Supporters of a bill aimed at problems with Missouri’s student transfer law say Governor Jay Nixon (D) is going to veto that bill today, and one tells Missourinet, there won’t be any more.
For the second straight year the legislature sent Governor Nixon a bill that supporters said would fix a Missouri law that makes unaccredited schools pay to send students to better performing ones. He vetoed last year’s and backers of this year’s say his staff has confirmed later today he will veto it.
Its sponsor, Versailles representative David Wood, says he’s done trying.
“I can be very certain that I will not be bringing a transfer bill up again,” Wood told Missourinet. “In the conversations that I’ve had with the House and the Senate, I do not believe there will be a transfer bill even offered next year and if it is, it’s probably not going to make it through either chamber.”
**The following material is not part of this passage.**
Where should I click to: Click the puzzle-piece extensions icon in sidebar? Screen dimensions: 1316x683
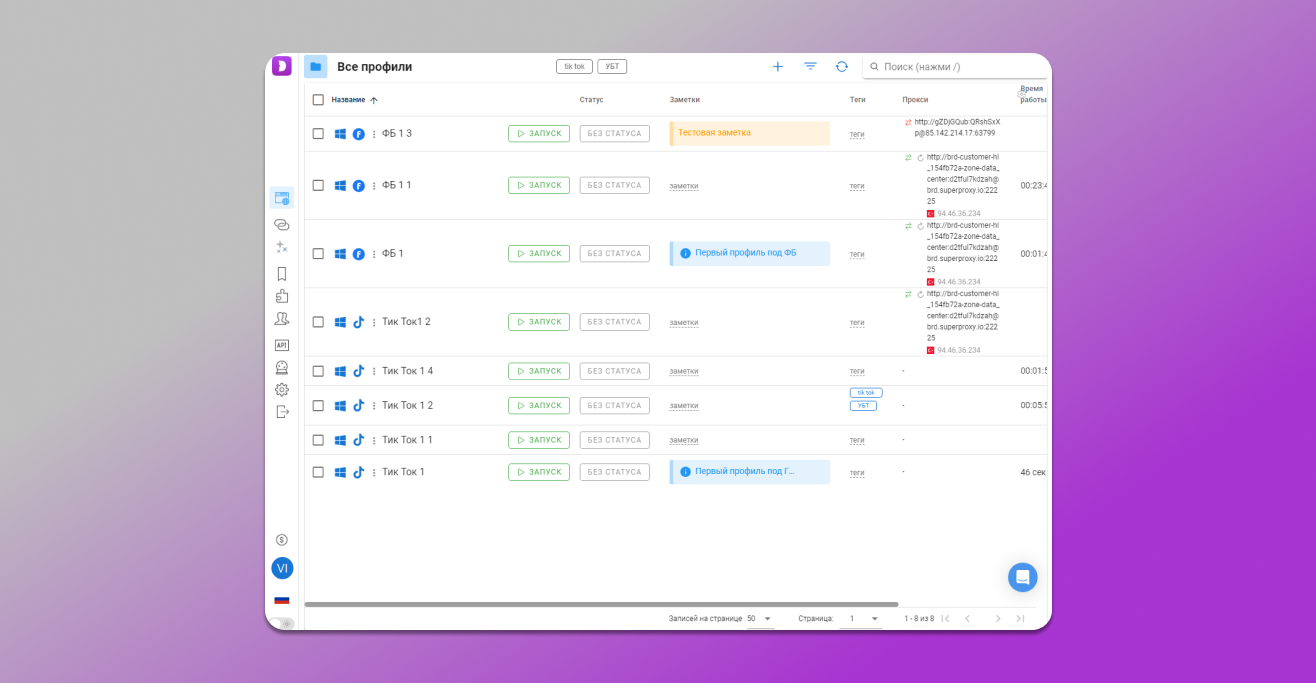(x=282, y=296)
Wood says the Senate will likely continue to pursue school reforms, such as the expansion of charter and virtual schools that was seen in this year’s proposal. In the House, he says such ideas barely got enough votes for initial passage.
“That going two different directions. I don’t think they’ll ever cross,” said Wood. “So, the responsibility goes back to the superintendents, the school districts, the communities, to fix their schools.”
“We tried to fix the transfer process the best we can and give them options,” said Wood, referring to school district leaders. “They’ve campaigned to have this vetoed and not have those options, so I think my general attitude will be that they need to fix their issues then, because if the schools are accredited and they do what they’re supposed to do, there is no transfer issue.”
He doesn’t expect to make an attempt to overturn the veto he expects Nixon to issue today, on his bill.